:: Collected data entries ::
+===+

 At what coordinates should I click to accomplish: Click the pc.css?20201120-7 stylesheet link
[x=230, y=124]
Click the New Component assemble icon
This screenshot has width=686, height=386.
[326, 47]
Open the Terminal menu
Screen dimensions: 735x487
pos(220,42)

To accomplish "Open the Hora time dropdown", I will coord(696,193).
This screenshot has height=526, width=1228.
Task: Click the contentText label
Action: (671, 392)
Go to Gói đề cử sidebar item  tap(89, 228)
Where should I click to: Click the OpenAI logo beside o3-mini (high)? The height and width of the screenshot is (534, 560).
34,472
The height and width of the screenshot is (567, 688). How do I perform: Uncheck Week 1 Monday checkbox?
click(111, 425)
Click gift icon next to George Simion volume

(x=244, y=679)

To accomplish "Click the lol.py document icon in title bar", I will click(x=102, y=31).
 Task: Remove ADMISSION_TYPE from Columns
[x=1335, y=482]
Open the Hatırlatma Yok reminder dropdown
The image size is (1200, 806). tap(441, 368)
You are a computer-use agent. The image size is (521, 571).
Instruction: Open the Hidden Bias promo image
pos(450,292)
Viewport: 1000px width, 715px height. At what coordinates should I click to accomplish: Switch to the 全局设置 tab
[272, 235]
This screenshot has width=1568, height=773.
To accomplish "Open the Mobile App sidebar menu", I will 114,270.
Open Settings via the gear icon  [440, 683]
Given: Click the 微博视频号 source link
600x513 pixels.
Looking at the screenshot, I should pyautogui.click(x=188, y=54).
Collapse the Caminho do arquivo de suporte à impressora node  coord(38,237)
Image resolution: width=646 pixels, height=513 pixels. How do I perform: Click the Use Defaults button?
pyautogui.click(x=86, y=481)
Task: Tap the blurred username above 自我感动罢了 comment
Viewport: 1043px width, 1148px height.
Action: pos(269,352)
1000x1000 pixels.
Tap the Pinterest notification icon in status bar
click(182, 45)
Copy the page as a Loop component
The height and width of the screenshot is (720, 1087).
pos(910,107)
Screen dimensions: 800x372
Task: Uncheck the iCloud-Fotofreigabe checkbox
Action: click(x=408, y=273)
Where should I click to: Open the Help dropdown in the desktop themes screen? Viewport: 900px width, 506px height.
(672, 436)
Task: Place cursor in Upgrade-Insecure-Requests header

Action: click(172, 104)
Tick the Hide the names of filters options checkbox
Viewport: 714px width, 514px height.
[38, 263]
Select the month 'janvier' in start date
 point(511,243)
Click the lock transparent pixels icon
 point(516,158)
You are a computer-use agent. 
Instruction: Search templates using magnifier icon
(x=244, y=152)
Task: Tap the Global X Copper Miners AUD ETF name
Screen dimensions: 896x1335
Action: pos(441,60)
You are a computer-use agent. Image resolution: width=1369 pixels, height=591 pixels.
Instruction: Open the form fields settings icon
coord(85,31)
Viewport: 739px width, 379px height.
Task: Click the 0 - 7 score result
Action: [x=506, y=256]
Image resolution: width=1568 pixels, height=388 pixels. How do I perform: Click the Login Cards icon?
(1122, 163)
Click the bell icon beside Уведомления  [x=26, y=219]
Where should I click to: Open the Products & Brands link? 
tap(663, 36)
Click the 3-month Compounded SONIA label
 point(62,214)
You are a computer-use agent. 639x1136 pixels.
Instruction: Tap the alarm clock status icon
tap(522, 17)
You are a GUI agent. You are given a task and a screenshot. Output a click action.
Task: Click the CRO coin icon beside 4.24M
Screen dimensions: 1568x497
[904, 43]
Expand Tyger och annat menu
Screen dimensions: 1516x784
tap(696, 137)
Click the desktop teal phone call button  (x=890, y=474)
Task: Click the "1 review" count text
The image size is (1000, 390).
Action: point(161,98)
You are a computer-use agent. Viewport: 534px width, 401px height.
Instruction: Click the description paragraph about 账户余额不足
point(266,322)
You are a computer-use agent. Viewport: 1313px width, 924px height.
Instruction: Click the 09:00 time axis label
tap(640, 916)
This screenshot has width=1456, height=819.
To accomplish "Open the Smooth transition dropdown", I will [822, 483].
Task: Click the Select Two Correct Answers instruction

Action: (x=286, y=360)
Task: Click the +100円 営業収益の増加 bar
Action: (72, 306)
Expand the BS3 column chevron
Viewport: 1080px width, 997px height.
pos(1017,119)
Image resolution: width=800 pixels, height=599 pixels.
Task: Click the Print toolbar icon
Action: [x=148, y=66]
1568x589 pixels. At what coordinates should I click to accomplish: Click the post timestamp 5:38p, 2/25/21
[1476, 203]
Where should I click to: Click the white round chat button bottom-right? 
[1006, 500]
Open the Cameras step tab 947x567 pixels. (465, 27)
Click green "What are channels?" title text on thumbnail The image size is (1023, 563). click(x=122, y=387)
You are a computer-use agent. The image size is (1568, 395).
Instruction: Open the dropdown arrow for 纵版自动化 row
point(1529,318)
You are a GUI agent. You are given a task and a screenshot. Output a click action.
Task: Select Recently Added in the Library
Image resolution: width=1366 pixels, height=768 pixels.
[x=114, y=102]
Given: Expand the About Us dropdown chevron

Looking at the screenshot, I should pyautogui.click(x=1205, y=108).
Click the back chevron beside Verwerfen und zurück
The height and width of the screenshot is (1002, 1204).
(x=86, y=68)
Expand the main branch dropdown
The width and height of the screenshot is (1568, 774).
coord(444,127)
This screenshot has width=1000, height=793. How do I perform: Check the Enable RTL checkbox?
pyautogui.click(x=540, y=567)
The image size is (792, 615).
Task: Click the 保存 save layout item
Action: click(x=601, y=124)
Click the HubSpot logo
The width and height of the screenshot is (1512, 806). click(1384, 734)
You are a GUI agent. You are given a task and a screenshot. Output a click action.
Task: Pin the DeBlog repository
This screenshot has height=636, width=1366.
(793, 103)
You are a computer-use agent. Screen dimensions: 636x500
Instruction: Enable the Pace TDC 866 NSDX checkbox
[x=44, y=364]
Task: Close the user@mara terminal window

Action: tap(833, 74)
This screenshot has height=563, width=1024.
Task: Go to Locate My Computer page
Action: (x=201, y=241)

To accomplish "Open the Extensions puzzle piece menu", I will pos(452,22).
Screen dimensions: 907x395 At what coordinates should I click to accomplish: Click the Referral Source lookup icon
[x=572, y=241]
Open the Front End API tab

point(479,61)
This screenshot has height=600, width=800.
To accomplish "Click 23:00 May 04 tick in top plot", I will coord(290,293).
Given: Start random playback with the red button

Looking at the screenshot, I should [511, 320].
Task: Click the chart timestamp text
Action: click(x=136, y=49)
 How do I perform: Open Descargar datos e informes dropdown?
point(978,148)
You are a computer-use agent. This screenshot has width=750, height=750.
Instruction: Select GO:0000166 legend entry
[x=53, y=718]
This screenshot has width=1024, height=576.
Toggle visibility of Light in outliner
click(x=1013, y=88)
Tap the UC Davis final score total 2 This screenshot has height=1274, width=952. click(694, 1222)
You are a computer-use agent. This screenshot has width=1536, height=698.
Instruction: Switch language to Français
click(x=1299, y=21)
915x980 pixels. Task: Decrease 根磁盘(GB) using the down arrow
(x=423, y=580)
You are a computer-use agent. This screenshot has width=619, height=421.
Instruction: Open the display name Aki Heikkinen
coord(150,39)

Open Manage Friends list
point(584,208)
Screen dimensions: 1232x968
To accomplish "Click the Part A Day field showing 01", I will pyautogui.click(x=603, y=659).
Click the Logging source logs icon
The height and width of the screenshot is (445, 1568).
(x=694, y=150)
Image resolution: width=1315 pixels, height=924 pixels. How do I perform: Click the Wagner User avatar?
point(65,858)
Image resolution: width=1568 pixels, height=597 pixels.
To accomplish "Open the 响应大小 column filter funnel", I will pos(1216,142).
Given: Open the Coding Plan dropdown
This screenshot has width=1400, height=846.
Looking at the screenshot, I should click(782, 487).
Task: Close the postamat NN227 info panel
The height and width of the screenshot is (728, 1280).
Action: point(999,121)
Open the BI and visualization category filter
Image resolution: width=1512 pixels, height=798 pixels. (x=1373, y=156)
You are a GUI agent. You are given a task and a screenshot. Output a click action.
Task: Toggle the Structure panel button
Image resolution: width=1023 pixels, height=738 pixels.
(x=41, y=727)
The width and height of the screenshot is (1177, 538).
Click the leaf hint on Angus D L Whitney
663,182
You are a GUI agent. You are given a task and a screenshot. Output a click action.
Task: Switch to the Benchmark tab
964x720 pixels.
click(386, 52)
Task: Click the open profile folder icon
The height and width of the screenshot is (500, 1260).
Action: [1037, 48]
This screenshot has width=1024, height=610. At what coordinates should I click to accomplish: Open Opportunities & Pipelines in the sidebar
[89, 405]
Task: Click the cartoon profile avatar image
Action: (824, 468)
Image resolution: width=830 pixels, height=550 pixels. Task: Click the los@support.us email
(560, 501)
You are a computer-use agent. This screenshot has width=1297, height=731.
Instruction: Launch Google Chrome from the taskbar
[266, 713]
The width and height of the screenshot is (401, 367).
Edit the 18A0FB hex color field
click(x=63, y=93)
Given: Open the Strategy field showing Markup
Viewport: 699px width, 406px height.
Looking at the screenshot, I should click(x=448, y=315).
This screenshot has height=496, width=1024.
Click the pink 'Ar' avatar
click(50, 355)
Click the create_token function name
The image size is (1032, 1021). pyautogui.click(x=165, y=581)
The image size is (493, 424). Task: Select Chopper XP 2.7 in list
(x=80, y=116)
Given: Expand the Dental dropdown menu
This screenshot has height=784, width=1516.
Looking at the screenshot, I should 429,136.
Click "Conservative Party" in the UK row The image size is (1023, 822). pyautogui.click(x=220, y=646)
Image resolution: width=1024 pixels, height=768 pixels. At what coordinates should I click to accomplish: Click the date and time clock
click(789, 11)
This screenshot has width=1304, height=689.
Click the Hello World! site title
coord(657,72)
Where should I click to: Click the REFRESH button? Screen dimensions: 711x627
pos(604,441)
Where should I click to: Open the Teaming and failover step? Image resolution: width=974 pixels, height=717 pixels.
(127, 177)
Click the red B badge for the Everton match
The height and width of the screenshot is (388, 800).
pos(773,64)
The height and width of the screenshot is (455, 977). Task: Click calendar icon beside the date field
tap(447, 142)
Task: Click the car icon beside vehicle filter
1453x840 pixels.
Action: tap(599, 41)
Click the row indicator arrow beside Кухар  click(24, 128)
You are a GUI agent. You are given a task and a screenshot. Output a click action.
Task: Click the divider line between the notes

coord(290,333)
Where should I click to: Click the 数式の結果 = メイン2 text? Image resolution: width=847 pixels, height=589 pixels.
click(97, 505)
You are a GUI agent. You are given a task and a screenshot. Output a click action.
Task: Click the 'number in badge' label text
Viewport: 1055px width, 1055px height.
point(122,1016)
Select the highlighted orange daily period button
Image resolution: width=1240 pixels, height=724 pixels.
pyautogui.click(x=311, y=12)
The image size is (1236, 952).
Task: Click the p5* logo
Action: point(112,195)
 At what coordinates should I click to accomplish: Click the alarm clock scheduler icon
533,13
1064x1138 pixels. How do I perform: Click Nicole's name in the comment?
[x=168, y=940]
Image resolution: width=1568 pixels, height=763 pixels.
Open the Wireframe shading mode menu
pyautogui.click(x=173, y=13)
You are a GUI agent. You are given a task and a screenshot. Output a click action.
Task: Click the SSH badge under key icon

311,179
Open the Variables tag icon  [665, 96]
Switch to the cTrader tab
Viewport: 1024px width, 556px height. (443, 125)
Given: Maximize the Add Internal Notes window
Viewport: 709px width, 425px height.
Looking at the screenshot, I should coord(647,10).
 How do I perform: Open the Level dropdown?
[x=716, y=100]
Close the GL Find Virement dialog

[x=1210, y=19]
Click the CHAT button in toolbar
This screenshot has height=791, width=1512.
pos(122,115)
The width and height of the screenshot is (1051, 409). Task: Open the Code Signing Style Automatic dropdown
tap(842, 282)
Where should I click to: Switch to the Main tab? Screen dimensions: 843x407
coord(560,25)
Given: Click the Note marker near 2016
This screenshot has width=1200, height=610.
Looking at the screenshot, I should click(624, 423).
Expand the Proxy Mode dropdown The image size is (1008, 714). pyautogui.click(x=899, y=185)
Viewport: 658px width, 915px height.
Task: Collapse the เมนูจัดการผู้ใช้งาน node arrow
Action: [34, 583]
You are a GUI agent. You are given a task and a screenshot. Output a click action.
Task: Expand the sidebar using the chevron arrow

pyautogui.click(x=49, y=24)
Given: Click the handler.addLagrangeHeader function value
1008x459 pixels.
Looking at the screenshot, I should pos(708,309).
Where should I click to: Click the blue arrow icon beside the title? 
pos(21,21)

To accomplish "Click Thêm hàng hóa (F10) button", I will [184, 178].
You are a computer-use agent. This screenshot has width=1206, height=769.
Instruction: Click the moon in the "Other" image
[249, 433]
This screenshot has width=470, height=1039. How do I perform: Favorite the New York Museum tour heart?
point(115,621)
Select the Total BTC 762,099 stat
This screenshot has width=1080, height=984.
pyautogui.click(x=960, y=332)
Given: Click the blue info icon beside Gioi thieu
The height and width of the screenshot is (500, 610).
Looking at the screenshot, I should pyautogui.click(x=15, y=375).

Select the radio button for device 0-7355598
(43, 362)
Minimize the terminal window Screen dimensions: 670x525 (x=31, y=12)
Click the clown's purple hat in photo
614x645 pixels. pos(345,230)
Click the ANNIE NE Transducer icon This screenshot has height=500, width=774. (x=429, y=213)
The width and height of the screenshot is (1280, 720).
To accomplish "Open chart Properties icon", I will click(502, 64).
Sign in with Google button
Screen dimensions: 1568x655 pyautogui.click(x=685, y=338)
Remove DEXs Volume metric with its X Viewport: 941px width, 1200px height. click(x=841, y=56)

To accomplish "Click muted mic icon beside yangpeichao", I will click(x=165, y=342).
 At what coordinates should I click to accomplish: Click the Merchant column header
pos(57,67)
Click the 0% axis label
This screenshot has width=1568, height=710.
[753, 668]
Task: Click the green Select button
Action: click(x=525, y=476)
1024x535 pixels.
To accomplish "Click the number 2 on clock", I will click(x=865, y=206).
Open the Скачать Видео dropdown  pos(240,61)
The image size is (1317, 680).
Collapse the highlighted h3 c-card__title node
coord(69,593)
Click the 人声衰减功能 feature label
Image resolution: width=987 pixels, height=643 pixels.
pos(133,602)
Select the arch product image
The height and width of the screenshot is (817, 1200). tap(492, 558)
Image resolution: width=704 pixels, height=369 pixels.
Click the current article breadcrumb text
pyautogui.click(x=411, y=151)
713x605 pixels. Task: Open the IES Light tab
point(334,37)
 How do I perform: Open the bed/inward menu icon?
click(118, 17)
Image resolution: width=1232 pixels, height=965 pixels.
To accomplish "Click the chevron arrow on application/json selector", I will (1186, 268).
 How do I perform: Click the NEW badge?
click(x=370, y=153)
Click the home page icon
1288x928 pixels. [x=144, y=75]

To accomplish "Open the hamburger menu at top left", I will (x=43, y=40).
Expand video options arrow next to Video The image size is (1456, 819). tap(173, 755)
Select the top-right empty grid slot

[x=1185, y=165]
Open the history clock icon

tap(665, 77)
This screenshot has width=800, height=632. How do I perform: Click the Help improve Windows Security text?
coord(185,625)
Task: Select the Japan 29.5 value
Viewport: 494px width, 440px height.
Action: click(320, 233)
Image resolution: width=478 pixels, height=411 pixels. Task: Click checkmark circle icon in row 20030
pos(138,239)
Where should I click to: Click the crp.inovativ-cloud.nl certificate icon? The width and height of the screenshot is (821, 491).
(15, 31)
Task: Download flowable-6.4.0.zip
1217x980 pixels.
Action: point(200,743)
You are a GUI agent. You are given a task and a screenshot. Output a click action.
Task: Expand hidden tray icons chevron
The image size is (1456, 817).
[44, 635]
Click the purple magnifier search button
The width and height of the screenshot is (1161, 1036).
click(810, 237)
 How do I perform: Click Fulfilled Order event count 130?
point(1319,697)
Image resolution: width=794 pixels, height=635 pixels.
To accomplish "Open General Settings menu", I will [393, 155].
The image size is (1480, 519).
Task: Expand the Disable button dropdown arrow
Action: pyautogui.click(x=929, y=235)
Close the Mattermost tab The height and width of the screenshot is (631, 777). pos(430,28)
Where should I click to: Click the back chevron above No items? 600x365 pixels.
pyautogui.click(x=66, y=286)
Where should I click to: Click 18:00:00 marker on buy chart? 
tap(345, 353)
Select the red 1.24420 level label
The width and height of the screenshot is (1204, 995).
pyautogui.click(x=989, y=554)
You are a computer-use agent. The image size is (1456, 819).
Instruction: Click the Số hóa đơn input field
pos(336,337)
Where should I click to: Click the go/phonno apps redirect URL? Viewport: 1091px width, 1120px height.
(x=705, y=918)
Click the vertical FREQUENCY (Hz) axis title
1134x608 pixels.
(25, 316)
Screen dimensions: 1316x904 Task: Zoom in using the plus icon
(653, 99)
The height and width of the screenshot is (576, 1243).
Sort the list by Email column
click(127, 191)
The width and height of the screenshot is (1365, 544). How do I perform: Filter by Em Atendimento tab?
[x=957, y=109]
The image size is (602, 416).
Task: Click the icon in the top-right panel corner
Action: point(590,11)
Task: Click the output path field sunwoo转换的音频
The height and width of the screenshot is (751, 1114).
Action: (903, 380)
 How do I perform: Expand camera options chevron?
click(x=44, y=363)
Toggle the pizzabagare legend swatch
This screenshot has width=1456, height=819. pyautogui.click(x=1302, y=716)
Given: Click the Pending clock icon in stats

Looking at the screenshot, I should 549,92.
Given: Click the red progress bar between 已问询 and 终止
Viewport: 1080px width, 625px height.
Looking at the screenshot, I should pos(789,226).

+===+

:: What is expected ::
Looking only at the entries, count the lines that contain the word "showing", then state that count and nothing else.

:: Task response ::
2